LandCAN

Southern Ecosystems and Symbiotic Relationships

By: Amos S. Eno
Posted on:08/05/2010 Updated:08/06/2010

Our new Mississippi State Conservation Center highlights the Magnolia state’s wildlife, forests, and agriculture.

This week we are rolling out our newest website:  the Mississippi State Conservation Center.  A lot of folks who are fans of our websites are stunned when they learn that PLN plus all seven of our satellite sites have been developed by only 4 people - and my role is as chief fundraiser and advocate - I don’t do the actual site development.  So, I’d like to recognize and say thanks to my wonderful staff: 

  • Willard Dyche, Project Developer, who is the programming master mind largely responsible for the utility of these sites;
  • Laura Dover, Director of Operations, who is the artist behind the beautifully clean graphics we employ; and
  • Mark Mass, Project Researcher, who is on top of all the latest news to keep our Project Updates and News up-to-date.

Our development of the Mississippi site began in 2009, with a grant from the Walton Family Foundation and a partnership with Wildlife Mississippi.  Predictably, my relationship with James Cummins, Wildlife Mississippi’s Executive Director, goes back 21 years to the first grant they received from the National Fish & Wildlife Foundation (NFWF) in 1990.  The Delta Wildlife Foundation, as they were called then, was relatively small and unknown, but as James says, when we first met through NFWF “we hit it off and realized we had common interests.”  

Common Interest Number One: Conservation Policy

James, a Greenville native, tells me that he’s always had a love for wildlife and the land.  However, he “never really wanted to count rabbits, but wanted to work toward making an impact.”  That’s the reason both he and I ended up working with the U.S. Senate, James on agricultural and natural resource policy, myself on natural resource appropriations.  

James conceptualized the WHIP program back in 1996.  His idea to make Farm Bill programs more flexible in promoting wildlife habitat was first implemented in 2002.  In 2009 more than 800,000 acres were enrolled, but demand for the program was almost twice that. 
 
Wildlife Mississippi  collaborates in developing programs and tools with the private landowner in mind, such as the NRCS/NFWF Migratory Bird Habitat Initiative to promote early floodup of wetlands, crop fields and retired catfish ponds outside of the spill area along the Gulf coast. The response from landowners has been huge, and these alternative habitats will help millions of migratory birds that have already begun descending upon the region to avoid the oil.

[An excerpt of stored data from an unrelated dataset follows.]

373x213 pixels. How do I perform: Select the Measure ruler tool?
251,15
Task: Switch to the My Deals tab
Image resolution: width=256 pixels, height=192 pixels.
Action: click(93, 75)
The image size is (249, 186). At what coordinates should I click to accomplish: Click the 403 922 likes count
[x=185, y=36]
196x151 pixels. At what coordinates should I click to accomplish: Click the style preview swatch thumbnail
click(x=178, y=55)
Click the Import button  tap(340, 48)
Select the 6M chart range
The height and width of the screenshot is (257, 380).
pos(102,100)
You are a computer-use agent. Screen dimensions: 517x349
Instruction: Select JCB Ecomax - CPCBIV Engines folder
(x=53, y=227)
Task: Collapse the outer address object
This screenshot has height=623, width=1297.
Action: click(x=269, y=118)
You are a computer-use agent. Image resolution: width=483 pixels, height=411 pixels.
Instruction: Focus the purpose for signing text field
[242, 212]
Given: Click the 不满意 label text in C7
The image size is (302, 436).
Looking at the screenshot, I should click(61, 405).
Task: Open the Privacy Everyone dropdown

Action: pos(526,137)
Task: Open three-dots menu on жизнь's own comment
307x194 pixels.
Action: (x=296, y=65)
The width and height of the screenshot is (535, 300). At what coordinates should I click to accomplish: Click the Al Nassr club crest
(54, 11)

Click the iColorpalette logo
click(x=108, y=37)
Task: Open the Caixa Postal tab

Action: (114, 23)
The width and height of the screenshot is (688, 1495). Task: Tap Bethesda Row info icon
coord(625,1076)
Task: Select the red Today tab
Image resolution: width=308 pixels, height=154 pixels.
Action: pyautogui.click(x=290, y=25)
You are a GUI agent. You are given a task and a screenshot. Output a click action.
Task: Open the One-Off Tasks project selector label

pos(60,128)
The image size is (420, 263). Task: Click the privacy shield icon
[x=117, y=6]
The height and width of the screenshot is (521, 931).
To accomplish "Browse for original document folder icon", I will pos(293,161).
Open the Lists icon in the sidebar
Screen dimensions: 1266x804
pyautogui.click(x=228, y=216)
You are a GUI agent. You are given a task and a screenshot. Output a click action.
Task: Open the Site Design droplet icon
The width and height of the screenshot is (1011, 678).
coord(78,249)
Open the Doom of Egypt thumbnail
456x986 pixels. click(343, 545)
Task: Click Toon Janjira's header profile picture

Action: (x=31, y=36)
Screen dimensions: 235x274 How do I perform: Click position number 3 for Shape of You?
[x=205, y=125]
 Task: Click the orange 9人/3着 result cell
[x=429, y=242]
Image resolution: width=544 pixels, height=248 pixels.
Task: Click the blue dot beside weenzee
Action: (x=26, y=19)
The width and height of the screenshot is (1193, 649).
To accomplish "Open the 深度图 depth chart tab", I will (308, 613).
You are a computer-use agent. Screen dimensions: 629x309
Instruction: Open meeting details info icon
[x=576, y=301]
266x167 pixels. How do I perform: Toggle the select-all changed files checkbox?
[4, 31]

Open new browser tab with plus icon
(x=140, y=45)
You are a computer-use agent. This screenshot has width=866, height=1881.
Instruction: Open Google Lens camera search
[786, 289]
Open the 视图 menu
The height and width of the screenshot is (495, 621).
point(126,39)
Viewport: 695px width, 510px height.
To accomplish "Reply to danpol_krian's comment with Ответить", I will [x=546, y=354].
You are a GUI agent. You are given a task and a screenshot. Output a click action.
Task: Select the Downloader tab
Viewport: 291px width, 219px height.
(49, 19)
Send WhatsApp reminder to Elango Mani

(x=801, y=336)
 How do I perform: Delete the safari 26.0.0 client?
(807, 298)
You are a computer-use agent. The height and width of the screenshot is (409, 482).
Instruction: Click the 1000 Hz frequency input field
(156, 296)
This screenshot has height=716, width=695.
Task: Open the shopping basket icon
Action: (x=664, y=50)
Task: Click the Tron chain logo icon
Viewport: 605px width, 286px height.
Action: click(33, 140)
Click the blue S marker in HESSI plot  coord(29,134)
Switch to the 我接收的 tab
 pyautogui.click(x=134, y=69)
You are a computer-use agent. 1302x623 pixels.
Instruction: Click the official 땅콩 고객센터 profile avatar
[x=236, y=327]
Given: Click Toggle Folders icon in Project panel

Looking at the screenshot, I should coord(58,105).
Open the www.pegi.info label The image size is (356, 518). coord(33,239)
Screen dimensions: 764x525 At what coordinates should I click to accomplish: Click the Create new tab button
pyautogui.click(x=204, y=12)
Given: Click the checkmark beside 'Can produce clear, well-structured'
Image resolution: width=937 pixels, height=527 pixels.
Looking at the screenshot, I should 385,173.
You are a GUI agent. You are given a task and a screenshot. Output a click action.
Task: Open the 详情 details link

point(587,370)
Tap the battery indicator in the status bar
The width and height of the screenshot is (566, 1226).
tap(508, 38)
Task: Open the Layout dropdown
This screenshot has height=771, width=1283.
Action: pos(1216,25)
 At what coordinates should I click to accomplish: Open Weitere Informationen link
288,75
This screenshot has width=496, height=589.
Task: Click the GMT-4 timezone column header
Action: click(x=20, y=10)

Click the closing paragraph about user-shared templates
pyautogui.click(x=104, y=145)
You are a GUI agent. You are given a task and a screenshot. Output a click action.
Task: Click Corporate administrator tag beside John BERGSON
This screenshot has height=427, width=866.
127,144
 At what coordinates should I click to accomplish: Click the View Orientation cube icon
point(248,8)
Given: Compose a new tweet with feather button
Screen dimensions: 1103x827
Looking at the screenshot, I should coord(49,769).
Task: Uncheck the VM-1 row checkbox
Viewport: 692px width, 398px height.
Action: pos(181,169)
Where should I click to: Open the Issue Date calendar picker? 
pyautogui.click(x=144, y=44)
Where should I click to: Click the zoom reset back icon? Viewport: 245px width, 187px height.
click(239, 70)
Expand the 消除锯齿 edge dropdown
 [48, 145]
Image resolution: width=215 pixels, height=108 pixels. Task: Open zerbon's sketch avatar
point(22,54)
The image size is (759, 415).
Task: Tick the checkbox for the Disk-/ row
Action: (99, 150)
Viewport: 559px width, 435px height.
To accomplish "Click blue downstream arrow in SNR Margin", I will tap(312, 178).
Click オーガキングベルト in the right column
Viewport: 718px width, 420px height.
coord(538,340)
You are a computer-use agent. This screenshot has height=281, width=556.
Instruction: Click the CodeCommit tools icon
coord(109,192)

Common Interest Number Two: Mississippi Forests

Mississippi’s forest habitats are prominently featured on our website, and James is working to use the NRCS Healthy Forests Reserve Program to improve Mississippi forest management.  The program works with private landowners to help recover threatened and endangered forest species by converting land back to longleaf pine or restoring bottomland hardwoods.  

James says that one of the lessons Hurricane Katrina taught was the resilience displayed by Southern longleaf pine in the aftermath of the storm.  Whereas many loblolly plantations were left in shreds on the ground, longleaf largely remained standing.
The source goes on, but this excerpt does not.